Recorded data:
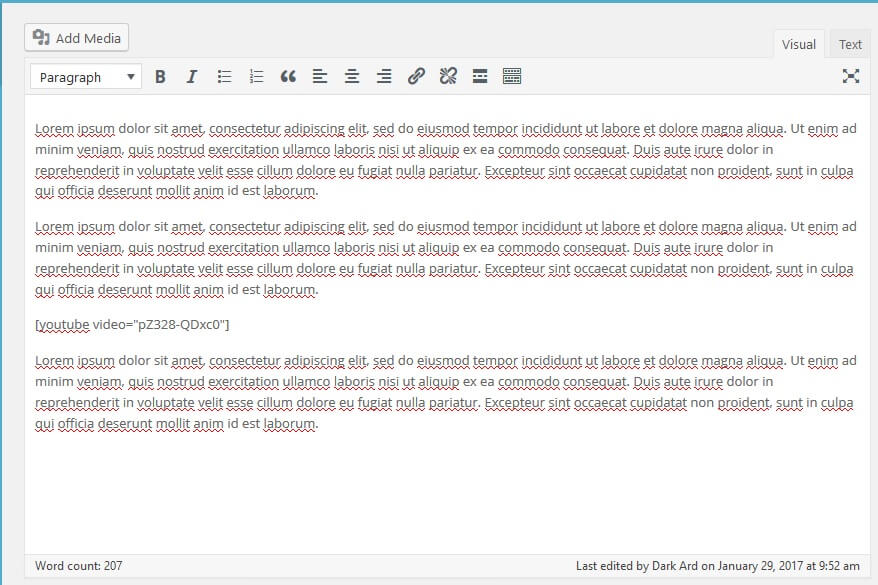Switch to the Visual editor tab
Viewport: 878px width, 585px height.
pyautogui.click(x=798, y=44)
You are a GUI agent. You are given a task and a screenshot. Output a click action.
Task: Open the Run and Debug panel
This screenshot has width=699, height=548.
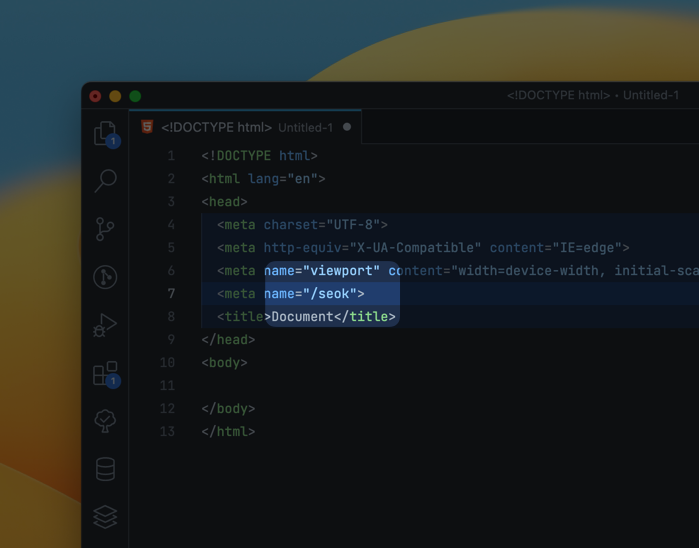pos(105,325)
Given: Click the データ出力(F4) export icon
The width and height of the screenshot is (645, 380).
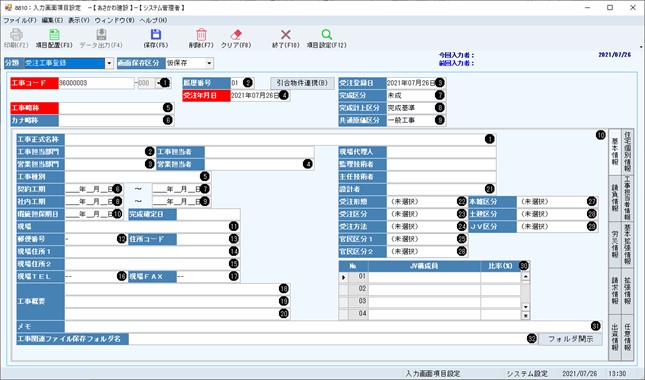Looking at the screenshot, I should [x=101, y=35].
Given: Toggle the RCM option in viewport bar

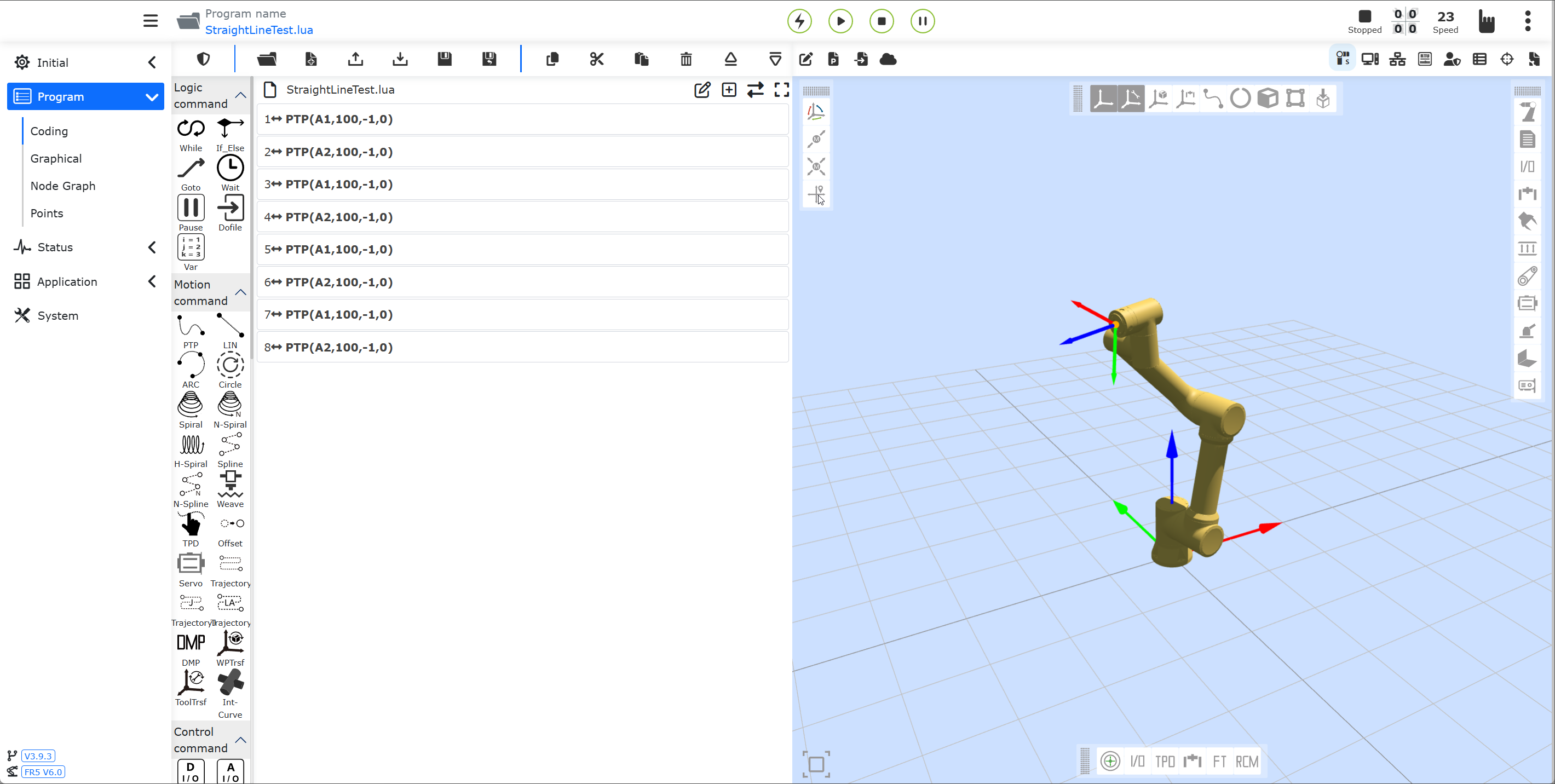Looking at the screenshot, I should click(x=1247, y=761).
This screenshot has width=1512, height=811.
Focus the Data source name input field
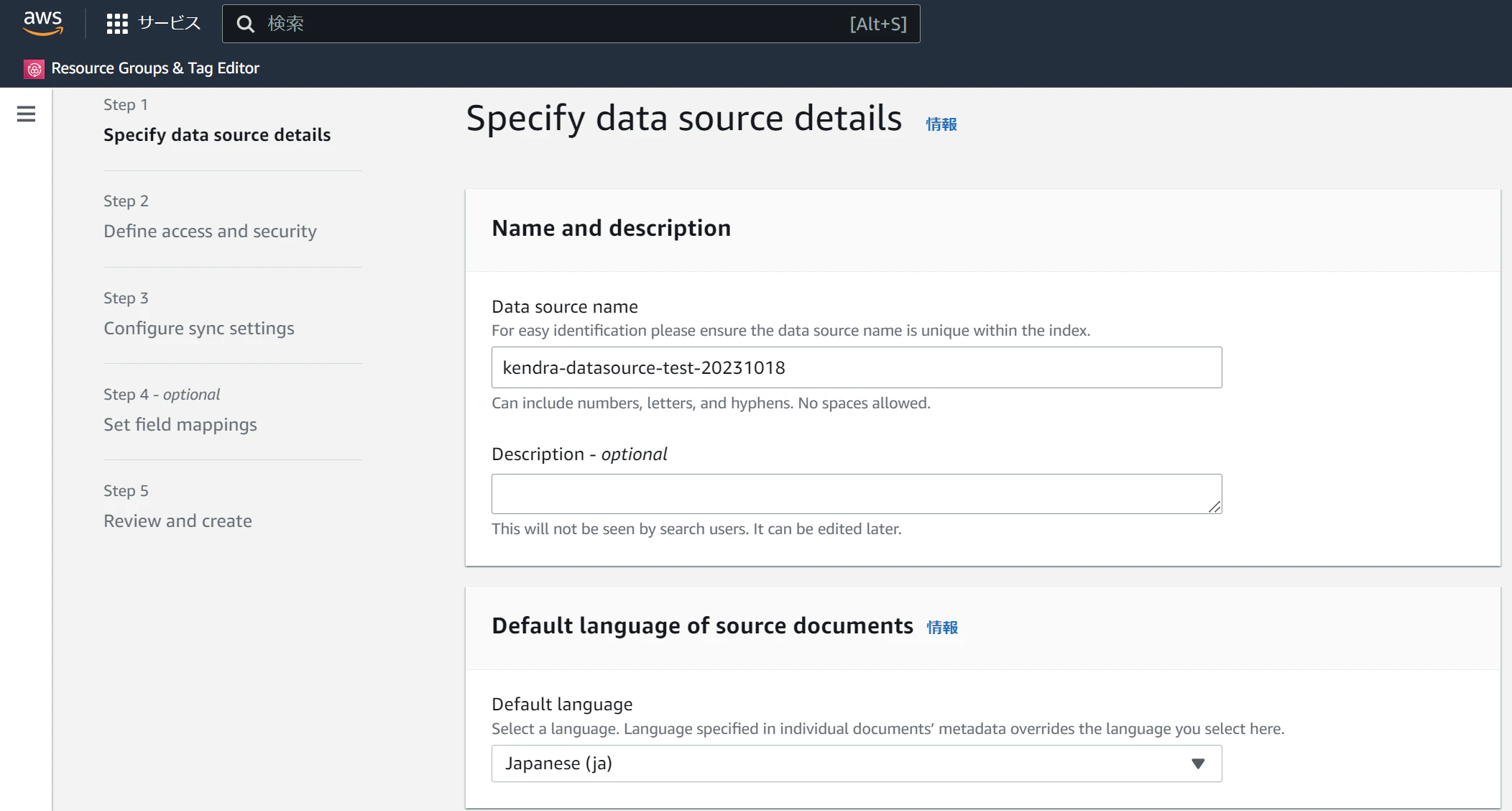[855, 367]
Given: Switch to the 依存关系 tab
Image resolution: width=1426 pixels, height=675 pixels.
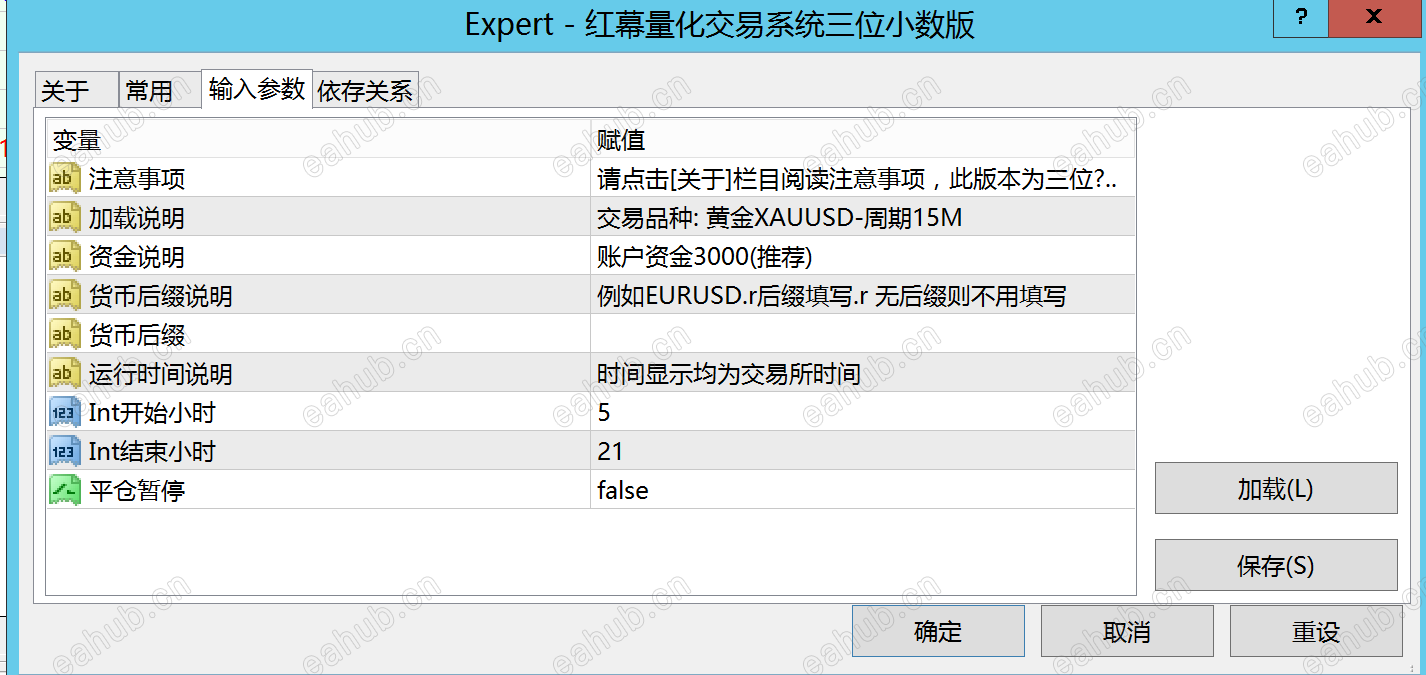Looking at the screenshot, I should tap(364, 90).
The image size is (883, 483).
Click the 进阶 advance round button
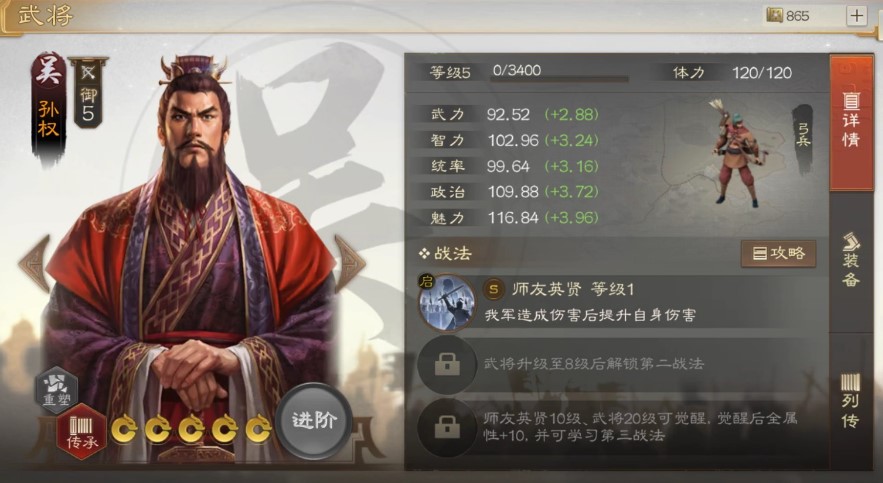[314, 421]
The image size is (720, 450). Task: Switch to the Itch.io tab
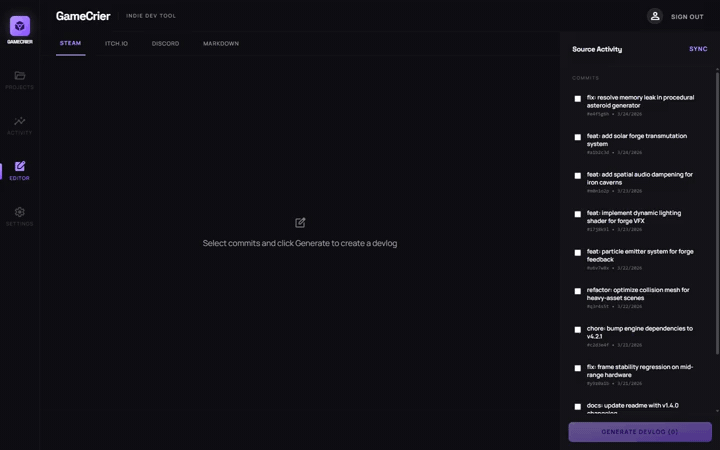[x=117, y=44]
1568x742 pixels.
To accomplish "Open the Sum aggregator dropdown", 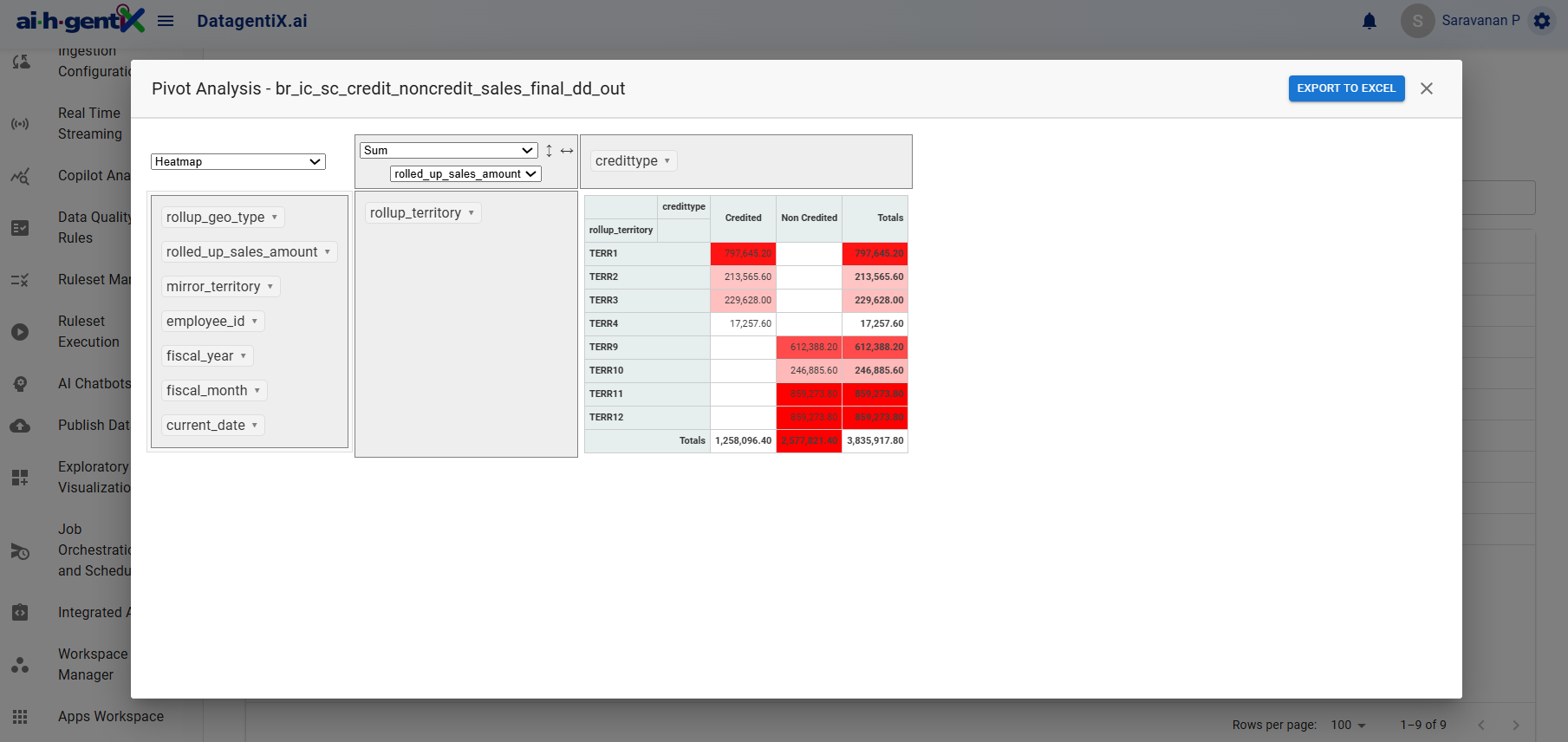I will pyautogui.click(x=449, y=151).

▸ Task goal:
Pick out every line in the items above that contains the string "height", matching case exactly, and copy each of those lines.

▸ Full output:
Viewport: 878px width, 585px height.
This screenshot has width=699, height=548.
The width and height of the screenshot is (645, 380).
This screenshot has width=1512, height=811.
Image resolution: width=1426 pixels, height=675 pixels.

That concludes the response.